In another example of the oddity of categories, survival horror game The Last of Us won two awards this year that it won last year as well –Best Performer and Best Story – because it released a downloadable prequel called Left Behind early in 2014. As good as The Last of Us was, it’s hard not to feel that a separate category for downloadable content might have been a good idea. On a different release schedule, Left Behind would have been covered by last year’s victories.
Destined to win
The most stand-out result of the night was undoubtedly Destiny, if only for dubious reasons. The first-person shooter by the makers of Halo won Best Game despite failing to take home Best Multiplayer, Best Persistent Game or Best Game Design – all qualities on which its success as an online, multiplayer based shooter should hang. The game, which received a muted critical reception, is reminiscent of the oft-stated adage that Best Picture awards tend not to go to the best film but the least controversial one.

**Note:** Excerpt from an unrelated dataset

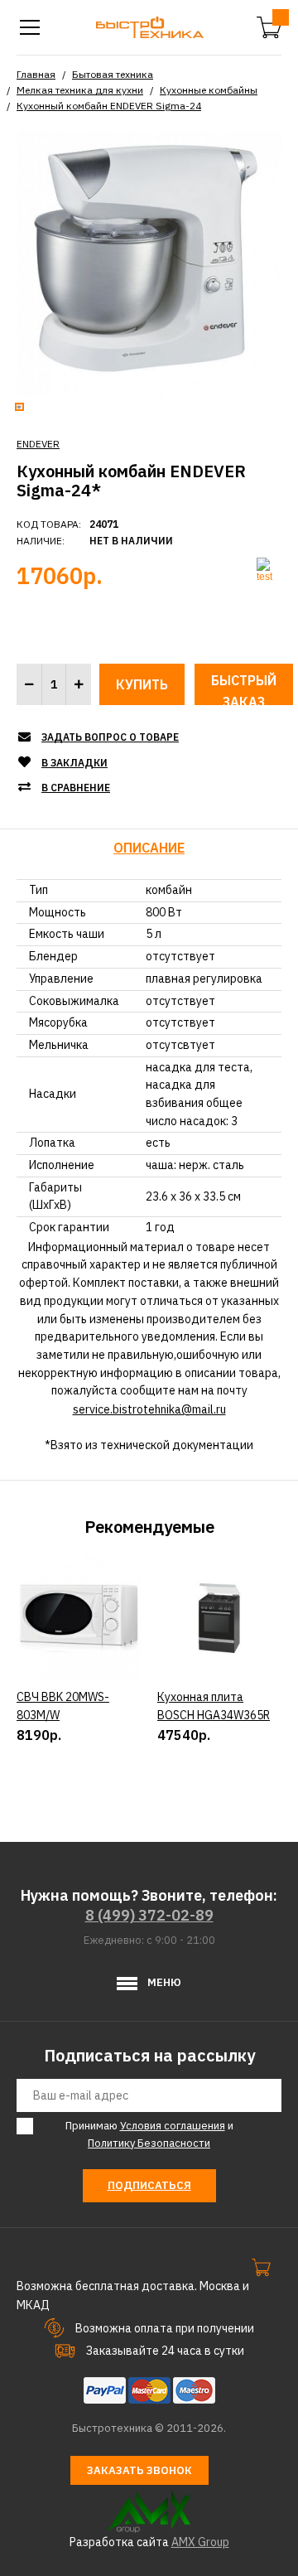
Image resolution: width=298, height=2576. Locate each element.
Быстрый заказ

Worse still, aside from the breakout Monument Valley, the other nominees for Best Game were all marquee releases for major publishers, including licensed monsters Shadow of Mordor and Alien: Isolation. Also featured were franchise instalments Dragon Age: Inquisition and Mario Kart 8, the latest in a series which began in 1992.
Of course, awards in any artistic medium are a matter of opinion. A majority of Bafta’s voters and jurists may genuinely feel that Destiny was the finest game 2014 had to offer. The results seem to suggest that most indie titles can only compete with the big-budget monsters in one or perhaps two narrow areas, leaving bigger games to claim most of the biggest awards by sheer force of wallet size.
It seems the still-fledgling ceremony needs to develop its structure to better fit the industry before it can truly stand alone. There’s nothing wrong with giving prizes to inoffensive instalments of well-loved, long running series, but at the same time we should think carefully about how we compare the qualities that games possess so that some can win a small gold award.